Forgive me for the length of this post, but I feel this question is deserving of some detail.
Suppose $ S $ is a positively graded $ A$-algebra, where $ A $ is a ring. That is $ S = \bigoplus_{i=0}^{\infty} S_{i}, $ where $ S_{i} \cdot S_{j} \subset S_{i+j}. $
$f $ is a homogeneous element of $ S $ of degree 1, that is, $ f \in S_{1},$ and $ V(f) $ denotes the set of elements of $ \text{Proj}\;S $ which do not contain $ f $.
I am reading Eisenbud & Harris' "Geometry of Schemes". In Exercise III-6(a), the authors make the following statement:
The intersection $ (I \cdot S[f^{-1}]) \cap S[f^{-1}]_{0}) $ is generated by elements obtained by choosing a set of homogeneous generators of $ I $ and multiplying them by the appropriate negative powers of $ f.$
I think I understand this statement intuitively.

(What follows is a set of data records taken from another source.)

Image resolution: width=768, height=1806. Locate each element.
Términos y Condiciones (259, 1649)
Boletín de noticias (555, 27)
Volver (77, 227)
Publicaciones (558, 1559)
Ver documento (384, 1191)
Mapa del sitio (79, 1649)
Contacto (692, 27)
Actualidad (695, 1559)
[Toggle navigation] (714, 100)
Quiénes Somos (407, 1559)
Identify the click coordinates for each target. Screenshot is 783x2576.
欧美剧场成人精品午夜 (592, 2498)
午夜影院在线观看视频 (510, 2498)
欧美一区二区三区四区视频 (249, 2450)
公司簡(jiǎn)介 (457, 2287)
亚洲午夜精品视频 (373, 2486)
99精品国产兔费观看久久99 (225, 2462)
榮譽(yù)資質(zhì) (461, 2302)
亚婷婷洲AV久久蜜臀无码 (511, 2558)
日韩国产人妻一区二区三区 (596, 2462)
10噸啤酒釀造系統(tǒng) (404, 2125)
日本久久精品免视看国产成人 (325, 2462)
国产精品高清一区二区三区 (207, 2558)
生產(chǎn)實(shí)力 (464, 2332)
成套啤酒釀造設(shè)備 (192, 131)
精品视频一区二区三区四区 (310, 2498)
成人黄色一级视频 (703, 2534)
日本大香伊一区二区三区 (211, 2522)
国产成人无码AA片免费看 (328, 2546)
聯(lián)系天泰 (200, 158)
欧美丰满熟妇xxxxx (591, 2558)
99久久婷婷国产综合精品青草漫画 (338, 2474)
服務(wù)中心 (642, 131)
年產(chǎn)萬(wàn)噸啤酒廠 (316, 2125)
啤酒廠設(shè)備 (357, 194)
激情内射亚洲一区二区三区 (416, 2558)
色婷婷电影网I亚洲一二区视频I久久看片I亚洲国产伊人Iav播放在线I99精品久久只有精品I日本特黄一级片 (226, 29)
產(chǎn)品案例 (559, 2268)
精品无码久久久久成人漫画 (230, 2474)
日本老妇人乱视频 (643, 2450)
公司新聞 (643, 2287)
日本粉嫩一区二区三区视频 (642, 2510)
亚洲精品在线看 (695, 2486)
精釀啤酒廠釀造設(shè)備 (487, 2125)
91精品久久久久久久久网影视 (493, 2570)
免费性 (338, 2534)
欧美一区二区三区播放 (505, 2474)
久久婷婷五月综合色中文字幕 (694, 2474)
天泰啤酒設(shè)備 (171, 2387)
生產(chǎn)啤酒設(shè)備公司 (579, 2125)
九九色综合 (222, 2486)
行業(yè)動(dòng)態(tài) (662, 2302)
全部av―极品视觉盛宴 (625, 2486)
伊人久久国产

But they go on to infer the correspondence from here, and proceed give the following hint concerning the manner of constructing the maps:
The correspondence is given by taking a prime $ \mathfrak{p} $ of $ S[f^{-1}] $ to $ \mathfrak{p} = \mathfrak{p} \cap S[f^{-1}]_{0} $ and taking the prime $ \mathfrak{q} $ of $ S[f^{-1}] _{0} $ to $ \mathfrak{q}S[f^{-1}].$
My difficulty boils down to not knowing how to use this hint to establish the result explicitly/mechanically.